The code generated after Exercise 4 is the basic implementation of our simulation. We will use it as a benchmark, to see how much we can improve the performance when introducing the parallel programming features of the language in the following lessons.

But first, we need a quantitative way to measure the performance of our code. The easiest way to do it is to see how long it takes to finish a simulation. The UNIX command `time` could be used to this effect

``````>> time ./base_solution --rows=650 --cols=650 --x=200 --y=300 --niter=10000 --mindif=0.002 --n=1000
``````
``````The simulation will consider a matrix of 650 by 650 elements,
it will run up to 10000 iterations, or until the largest difference
in temperature between iterations is less than 0.002.
You are interested in the evolution of the temperature at the
position (200,300) of the matrix...

and here we go...
Temperature at iteration 0: 25.0
Temperature at iteration 1000: 25.0
Temperature at iteration 2000: 25.0
Temperature at iteration 3000: 25.0
Temperature at iteration 4000: 24.9998
Temperature at iteration 5000: 24.9984
Temperature at iteration 6000: 24.9935
Temperature at iteration 7000: 24.9819

Final temperature at the desired position after 7750 iterations is: 24.9671
The greatest difference in temperatures between the last two iterations was: 0.00199985

real	0m20.381s
user	0m20.328s
sys	0m0.053s
``````

The real time is what interests us. Our code is taking around 20 seconds from the moment it is called at the command line until it returns.

Some times, however, it could be useful to take the execution time of specific parts of the code. This can be achieved by modifying the code to output the information that we need. This process is called instrumentation of code.

An easy way to instrument our code with Chapel is by using the module `Time`. Modules in Chapel are libraries of useful functions and methods that can be used once the module is loaded. To load a module we use the keyword `use` followed by the name of the module.
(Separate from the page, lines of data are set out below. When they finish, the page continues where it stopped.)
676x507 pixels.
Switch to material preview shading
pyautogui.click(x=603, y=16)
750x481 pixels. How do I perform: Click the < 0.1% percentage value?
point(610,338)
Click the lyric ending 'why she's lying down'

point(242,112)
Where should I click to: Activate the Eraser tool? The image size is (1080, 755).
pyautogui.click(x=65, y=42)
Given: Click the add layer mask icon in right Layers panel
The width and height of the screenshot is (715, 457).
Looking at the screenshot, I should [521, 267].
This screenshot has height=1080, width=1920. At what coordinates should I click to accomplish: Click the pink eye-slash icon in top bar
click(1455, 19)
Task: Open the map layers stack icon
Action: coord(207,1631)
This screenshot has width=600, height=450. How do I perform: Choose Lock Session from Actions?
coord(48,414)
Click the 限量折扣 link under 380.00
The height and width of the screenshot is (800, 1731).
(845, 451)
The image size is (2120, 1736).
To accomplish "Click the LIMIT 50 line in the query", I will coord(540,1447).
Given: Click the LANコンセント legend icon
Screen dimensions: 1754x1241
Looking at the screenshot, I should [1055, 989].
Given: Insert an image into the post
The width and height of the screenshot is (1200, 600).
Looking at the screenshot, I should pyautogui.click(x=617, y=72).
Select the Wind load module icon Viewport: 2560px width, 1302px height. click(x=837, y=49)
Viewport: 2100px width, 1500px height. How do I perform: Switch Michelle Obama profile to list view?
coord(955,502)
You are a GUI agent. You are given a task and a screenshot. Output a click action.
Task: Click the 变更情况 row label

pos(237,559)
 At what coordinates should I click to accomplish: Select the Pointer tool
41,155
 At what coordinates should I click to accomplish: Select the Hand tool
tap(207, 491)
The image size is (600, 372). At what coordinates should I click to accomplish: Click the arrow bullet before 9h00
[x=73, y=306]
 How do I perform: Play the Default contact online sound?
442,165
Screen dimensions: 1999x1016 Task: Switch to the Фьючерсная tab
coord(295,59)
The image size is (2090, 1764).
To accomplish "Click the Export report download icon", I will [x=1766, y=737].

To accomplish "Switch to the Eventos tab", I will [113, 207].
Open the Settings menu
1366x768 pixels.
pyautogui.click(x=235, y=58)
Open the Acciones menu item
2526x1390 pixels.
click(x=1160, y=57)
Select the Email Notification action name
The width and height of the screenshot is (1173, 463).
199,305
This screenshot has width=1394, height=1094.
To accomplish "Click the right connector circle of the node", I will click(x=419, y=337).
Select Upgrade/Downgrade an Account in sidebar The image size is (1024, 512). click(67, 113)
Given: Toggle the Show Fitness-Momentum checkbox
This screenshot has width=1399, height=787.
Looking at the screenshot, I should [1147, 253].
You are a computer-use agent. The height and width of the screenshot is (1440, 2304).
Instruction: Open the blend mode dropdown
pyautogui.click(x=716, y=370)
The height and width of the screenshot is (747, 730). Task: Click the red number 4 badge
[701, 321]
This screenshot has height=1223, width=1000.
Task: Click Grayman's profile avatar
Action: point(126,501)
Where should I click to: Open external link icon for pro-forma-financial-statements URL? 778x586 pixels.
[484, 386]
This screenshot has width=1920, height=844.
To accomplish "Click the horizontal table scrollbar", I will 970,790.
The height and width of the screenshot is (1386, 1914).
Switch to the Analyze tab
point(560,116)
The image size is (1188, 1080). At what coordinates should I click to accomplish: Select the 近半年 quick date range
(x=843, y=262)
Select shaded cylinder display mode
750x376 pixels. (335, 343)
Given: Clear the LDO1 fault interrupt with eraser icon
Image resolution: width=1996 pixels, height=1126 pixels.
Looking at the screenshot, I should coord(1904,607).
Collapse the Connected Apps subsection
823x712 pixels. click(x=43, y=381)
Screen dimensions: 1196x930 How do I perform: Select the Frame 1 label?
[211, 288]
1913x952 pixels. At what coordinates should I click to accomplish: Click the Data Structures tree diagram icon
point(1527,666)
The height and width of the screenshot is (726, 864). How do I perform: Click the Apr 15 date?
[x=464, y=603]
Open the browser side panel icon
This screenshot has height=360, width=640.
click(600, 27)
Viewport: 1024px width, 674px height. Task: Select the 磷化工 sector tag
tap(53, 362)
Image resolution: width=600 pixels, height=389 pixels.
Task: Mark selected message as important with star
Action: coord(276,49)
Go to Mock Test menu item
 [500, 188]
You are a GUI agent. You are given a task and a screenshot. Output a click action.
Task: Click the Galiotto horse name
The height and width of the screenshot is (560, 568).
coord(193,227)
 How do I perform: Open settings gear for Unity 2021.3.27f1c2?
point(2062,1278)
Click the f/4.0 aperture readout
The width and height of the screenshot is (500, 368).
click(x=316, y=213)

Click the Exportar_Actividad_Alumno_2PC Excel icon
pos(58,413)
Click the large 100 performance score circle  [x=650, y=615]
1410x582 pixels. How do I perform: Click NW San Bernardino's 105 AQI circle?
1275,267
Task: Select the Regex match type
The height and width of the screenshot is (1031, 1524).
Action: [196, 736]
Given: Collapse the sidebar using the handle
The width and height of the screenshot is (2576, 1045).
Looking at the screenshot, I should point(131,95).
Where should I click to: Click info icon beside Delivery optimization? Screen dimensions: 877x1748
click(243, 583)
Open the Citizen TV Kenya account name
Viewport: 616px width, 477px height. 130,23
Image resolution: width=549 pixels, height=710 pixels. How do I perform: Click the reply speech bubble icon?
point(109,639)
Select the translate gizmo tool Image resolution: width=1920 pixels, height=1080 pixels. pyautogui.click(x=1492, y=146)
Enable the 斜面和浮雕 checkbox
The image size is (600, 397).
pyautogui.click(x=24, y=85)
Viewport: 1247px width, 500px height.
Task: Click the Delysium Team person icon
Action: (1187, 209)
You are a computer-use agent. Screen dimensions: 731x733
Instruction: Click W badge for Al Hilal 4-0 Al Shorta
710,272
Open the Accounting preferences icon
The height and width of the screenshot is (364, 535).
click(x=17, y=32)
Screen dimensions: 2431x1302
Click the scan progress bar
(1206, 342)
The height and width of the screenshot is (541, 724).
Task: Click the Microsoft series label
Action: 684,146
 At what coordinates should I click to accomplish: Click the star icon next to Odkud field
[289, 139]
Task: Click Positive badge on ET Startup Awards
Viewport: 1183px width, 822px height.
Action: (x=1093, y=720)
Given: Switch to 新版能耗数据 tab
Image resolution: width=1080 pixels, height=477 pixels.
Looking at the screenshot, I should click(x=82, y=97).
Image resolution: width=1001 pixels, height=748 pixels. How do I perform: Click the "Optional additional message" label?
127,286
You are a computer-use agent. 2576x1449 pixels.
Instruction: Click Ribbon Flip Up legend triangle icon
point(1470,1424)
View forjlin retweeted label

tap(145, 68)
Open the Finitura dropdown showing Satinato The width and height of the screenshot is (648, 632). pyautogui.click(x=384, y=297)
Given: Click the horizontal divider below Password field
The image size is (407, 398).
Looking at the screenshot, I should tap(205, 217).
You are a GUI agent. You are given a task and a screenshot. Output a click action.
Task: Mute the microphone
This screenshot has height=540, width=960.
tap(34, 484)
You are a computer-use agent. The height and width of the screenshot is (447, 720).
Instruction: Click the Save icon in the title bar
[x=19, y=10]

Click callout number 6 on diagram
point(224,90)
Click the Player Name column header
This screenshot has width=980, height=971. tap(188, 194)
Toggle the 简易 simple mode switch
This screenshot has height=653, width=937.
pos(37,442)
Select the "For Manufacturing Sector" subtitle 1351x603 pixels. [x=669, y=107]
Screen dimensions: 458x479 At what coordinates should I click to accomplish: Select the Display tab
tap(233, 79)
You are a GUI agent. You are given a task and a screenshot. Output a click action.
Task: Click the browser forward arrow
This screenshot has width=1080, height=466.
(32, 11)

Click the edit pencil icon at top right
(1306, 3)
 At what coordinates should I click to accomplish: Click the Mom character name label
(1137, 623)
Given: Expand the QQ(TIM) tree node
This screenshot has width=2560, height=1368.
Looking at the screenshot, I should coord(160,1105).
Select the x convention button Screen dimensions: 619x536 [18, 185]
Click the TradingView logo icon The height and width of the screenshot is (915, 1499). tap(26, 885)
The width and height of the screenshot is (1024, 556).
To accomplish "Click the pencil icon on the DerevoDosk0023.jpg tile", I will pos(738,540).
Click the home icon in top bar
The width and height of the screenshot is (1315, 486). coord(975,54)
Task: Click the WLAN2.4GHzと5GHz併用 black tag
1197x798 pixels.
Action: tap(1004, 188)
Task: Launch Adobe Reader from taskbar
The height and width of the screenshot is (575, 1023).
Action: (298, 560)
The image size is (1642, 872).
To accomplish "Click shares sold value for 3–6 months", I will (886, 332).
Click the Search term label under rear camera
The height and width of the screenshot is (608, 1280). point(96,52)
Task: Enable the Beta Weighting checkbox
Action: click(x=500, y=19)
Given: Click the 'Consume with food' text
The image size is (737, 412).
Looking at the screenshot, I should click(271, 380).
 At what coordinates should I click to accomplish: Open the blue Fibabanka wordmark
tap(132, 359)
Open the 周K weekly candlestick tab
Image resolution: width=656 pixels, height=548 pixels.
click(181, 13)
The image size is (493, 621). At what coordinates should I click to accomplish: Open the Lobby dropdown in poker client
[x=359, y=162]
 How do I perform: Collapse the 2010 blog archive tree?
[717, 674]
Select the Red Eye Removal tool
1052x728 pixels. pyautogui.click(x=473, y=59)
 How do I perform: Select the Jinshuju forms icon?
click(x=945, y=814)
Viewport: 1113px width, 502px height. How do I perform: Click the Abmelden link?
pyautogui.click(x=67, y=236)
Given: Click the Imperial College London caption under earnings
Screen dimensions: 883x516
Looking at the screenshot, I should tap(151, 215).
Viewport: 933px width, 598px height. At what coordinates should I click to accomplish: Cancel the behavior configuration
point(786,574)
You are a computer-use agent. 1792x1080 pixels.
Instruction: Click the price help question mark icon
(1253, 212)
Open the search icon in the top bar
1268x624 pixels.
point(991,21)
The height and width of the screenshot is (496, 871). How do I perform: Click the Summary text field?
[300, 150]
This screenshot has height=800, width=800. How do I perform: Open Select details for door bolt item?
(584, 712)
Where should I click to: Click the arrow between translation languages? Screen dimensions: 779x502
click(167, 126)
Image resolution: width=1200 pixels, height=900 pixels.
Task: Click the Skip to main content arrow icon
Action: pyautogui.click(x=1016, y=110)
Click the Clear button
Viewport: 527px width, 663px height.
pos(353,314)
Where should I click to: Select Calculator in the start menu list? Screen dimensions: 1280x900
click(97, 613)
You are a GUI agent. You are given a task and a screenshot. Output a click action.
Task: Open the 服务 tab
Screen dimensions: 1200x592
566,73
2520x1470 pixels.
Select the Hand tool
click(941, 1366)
Once the Time module is loaded we can create a variable of the type `Timer`, and use the methods `start`,`stop`and `elapsed` to instrument our code.

``````use Time;
var watch: Timer;
watch.start();

//this is the main loop of the simulation
curdif=mindif;
while (c<niter && curdif>=mindif) do
{
...
}

watch.stop();

//print final information
writeln('\nThe simulation took ',watch.elapsed(),' seconds');
writeln('Final temperature at the desired position after ',c,' iterations is: ',temp[x,y]);
writeln('The greatest difference in temperatures between the last two iterations was: ',curdif,'\n');
``````
``````>> chpl base_solution.chpl -o base_solution
>> ./base_solution --rows=650 --cols=650 --x=200 --y=300 --niter=10000 --mindif=0.002 --n=1000
``````
``````The simulation will consider a matrix of 650 by 650 elements,
it will run up to 10000 iterations, or until the largest difference
in temperature between iterations is less than 0.002.
You are interested in the evolution of the temperature at the
position (200,300) of the matrix...

and here we go...
Temperature at iteration 0: 25.0
Temperature at iteration 1000: 25.0
Temperature at iteration 2000: 25.0
Temperature at iteration 3000: 25.0
Temperature at iteration 4000: 24.9998
Temperature at iteration 5000: 24.9984
Temperature at iteration 6000: 24.9935
Temperature at iteration 7000: 24.9819

The simulation took 20.1621 seconds
Final temperature at the desired position after 7750 iterations is: 24.9671
The greatest difference in temperatures between the last two iterations was: 0.00199985
``````

## Key Points

• Use UNIX `time` command or instrument your Chapel code to measure performance.